It took 38 minutes before another alert was sent out, clarifying there was "no missile threat or danger to the State of Hawaii."
- Hawaiians received a false alarm on Saturday warning of an inbound ballistic missile and causing instant, widespread panic.
- The alert was apparently caused by an employee at Hawaii's Emergency Management Agency pushing the "wrong button" by accident.
- A second alert clarifying that there was no missile threat to Hawaii did not come until 38 minutes after the initial false alarm.
Residents and vacationers in Hawaii awoke Saturday morning to a stunning emergency alert blaring across the screens of their smartphones: "BALLISTIC MISSILE THREAT INBOUND TO HAWAII. SEEK IMMEDIATE SHELTER. THIS IS NOT A DRILL."

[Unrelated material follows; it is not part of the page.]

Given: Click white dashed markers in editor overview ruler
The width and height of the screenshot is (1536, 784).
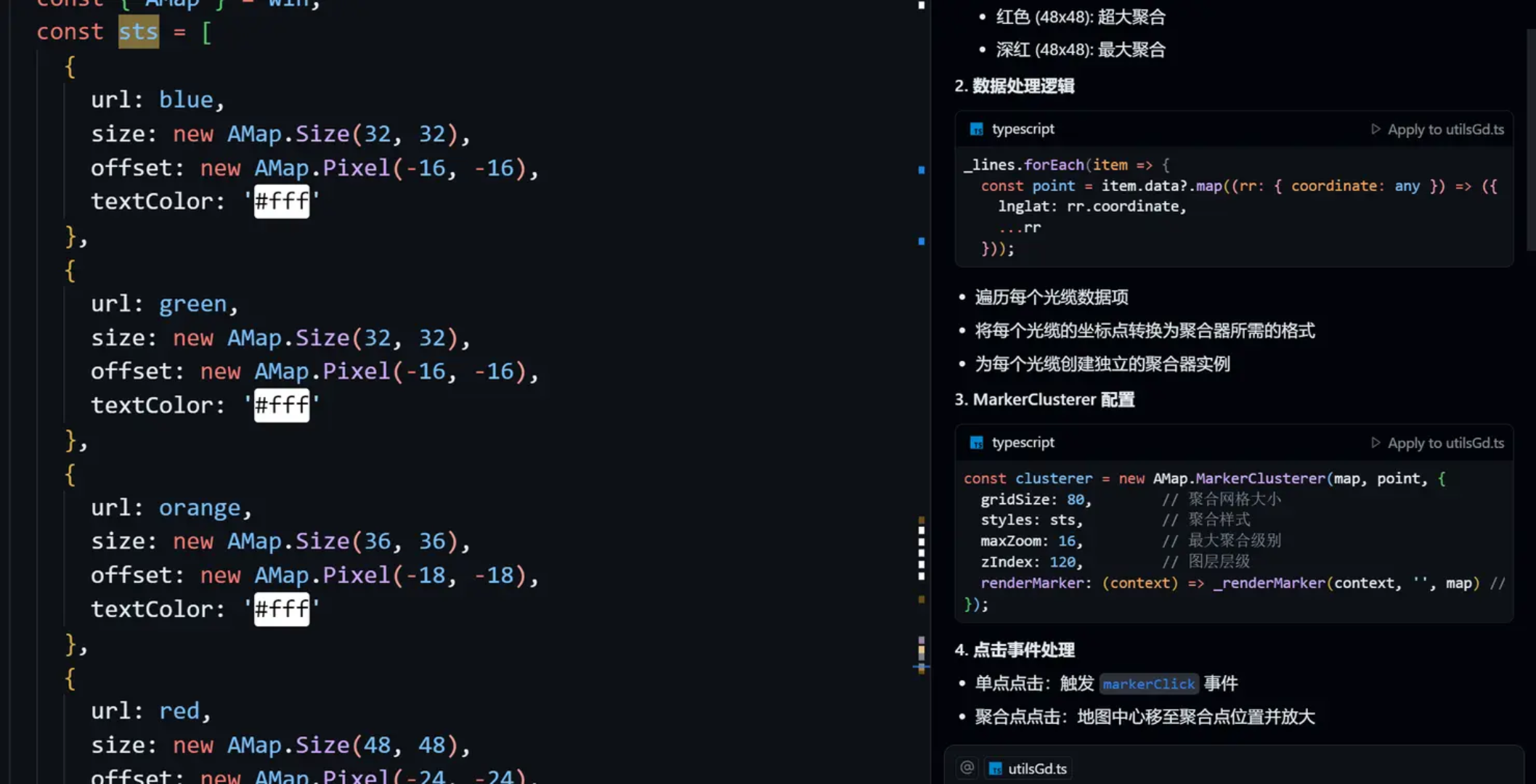Looking at the screenshot, I should pos(921,552).
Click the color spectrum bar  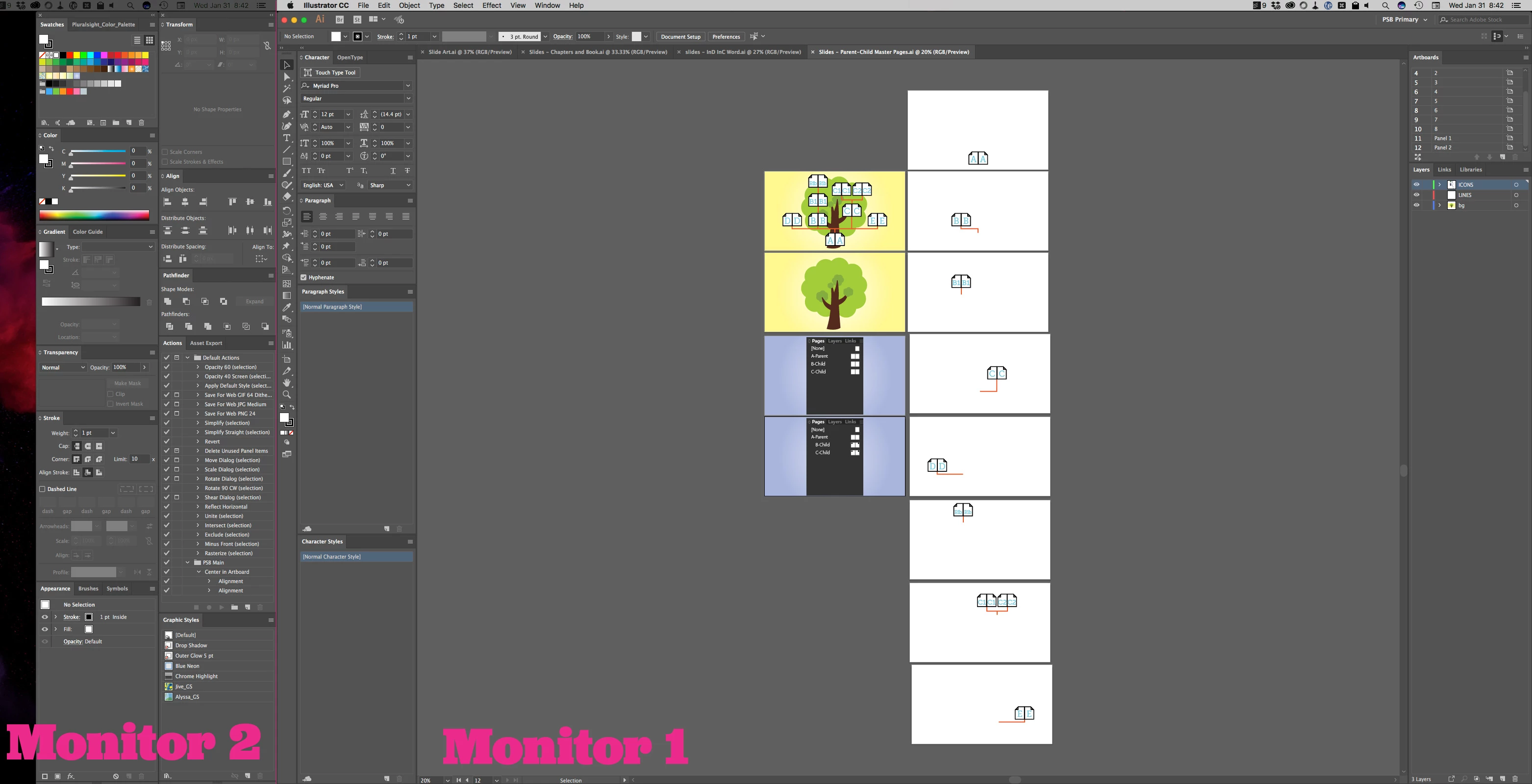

There was no missile. The alert was a false alarm, Hawaii's US senators said on Twitter as they rushed to tamp down the hysteria that ensued. The alert was sent out when an employee mistakenly pressed the "wrong button" during a shift change at Hawaii's Emergency Management Agency, Hawaii Gov. David Ige later said.
But it was 38 minutes before another alert was sent out, clarifying there was "no missile threat or danger to the State of Hawaii." In those minutes, people in Hawaii, fearing for their lives, sought shelter and contacted their loved ones.

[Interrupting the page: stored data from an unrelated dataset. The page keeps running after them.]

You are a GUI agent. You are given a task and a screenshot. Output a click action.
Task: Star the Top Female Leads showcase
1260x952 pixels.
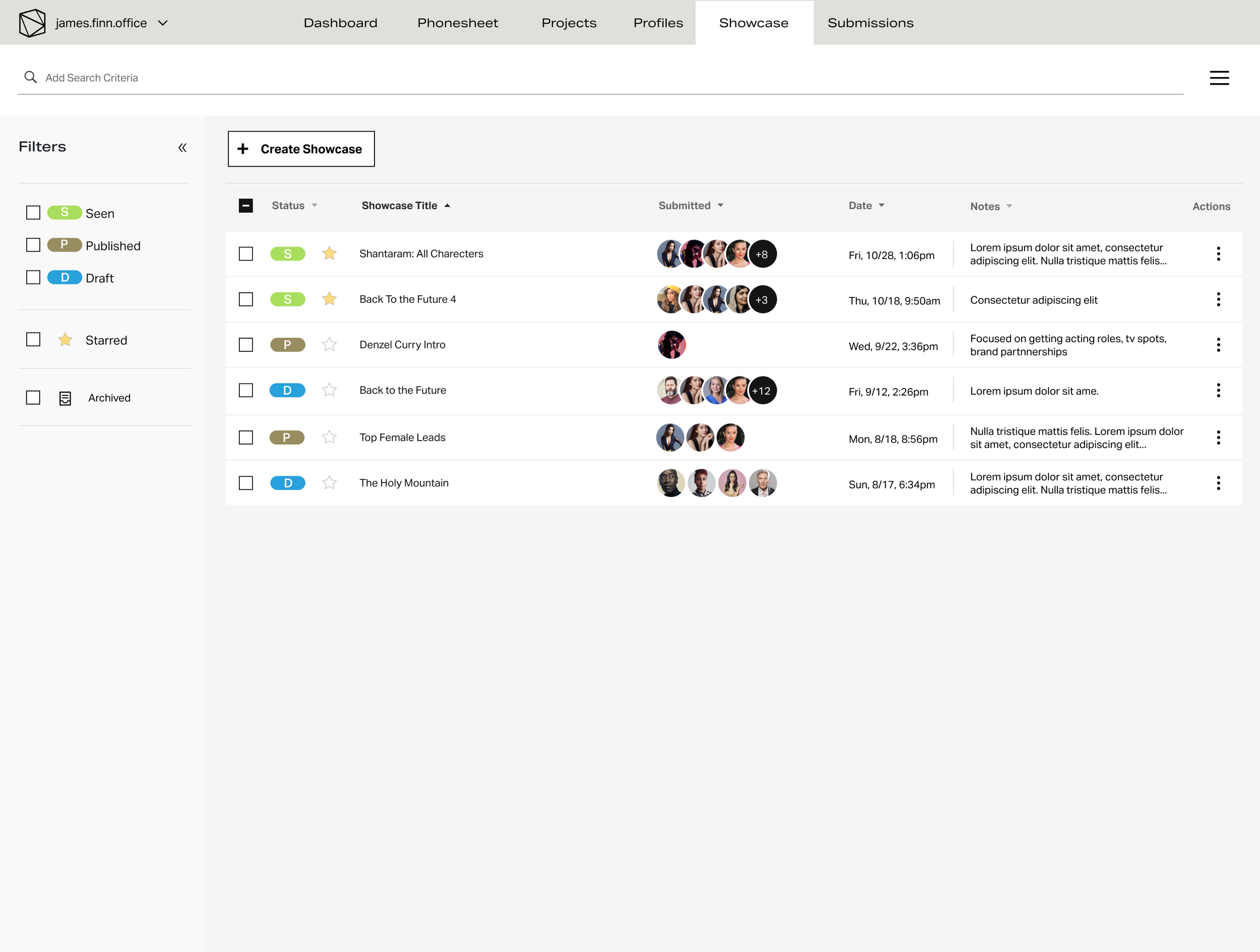(329, 437)
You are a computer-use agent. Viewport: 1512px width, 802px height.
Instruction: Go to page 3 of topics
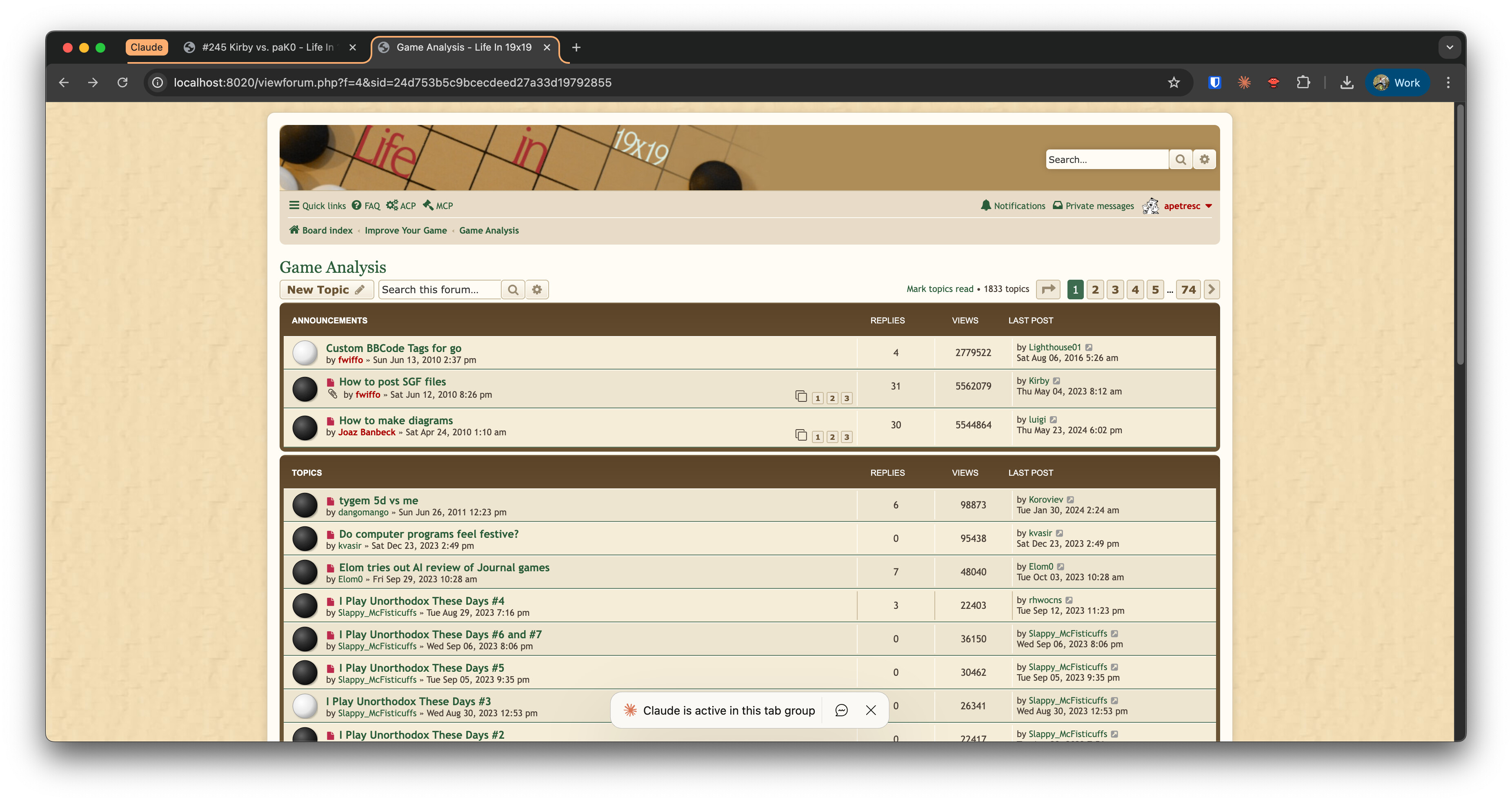point(1115,289)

A news anchor from Houston, Texas, who was in Honolulu, tweeted the series of panicked text messages she had received from friends and family.
"My mom and sister were crying," she tweeted.
—Sara Donchey (@KPRC2Sara) January 13, 2018
Matt LoPresti, a state representative, told CNN in an emotional interview that he and his family sheltered in their bathroom after receiving the alert.
"I was sitting in the bathtub with my children, saying our prayers," he said. "We took it as seriously as a heart attack … I'm extremely angry right now."
He continued: "Why does it take 38 minutes for us to get a false alarm notice? … That's completely unacceptable.
An MSNBC producer tweeted the text messages she had received from a friend whose relatives had been caught in traffic as the alert went out.
"It was mass chaos people getting out of cars and running and looking at the sky. Other cousin was in the airport and people were sobbing," one text message read.
—Lisa Feierman (@lisathefeierman) January 13, 2018
'I googled "safety nuclear bomb how shelter"'
Retired military captain Mike Staskow described to The New York Times the dilemma of not knowing what to do or where to go.
"I was running through all the scenarios in my head, but there was nowhere to go, nowhere to pull over to," he said.
People even started searching the internet for safety advice — one person in Hawaii reached out to Business Insider's science correspondent Dave Mosher, who has written about how to survive such attacks.
"My husband and I went outside to the beach because we were afraid of being inside a building and getting crushed. Like in 9-11," the person wrote in an email. "Then I googled 'safety nuclear bomb how shelter' and an article by you was the first thing that popped up. In seconds I read that we should be inside and we quickly followed that advice."
Mosher tweeted that he had written the article in the hopes that "no one would *ever" have to frantically search the internet to find it … Unfortunately, that is exactly what happened today."
—Dave Mosher (@DaveMosher) January 14, 2018
Washington Post social media editor Gene Park tweeted out a message from his friend in Hawaii, who said he was in his car when the alert came and quickly had to decide where to drive out of several locations his family members were spread across, fearing he wouldn't reach them in time.
"I chose to go home to the two little ones I figured it was the largest grouping of my family. Knowing I likely wouldn't make it home in time," his message read. "I was tearing up South Street to the freeway when I heard it was a mistake. F— you Hawaii Civil Defense."
—Gene Park (@GenePark) January 13, 2018
Hawaii officials were solemn in the hours after the incident, vowing to investigate why the mistake had occurred and ensure it never happens again.
"We've implemented change already to assure that it becomes a redundant process so that it won't be a single individual [responsible for issuing alerts]," Ige told media. "There'll be at least two people that would be involved to initiate the alert."
He added that the 38-minute interval between the false alarm and the correction was due to the "interval that we had to manually go through the process to provide notification on the smartphones and cellphones."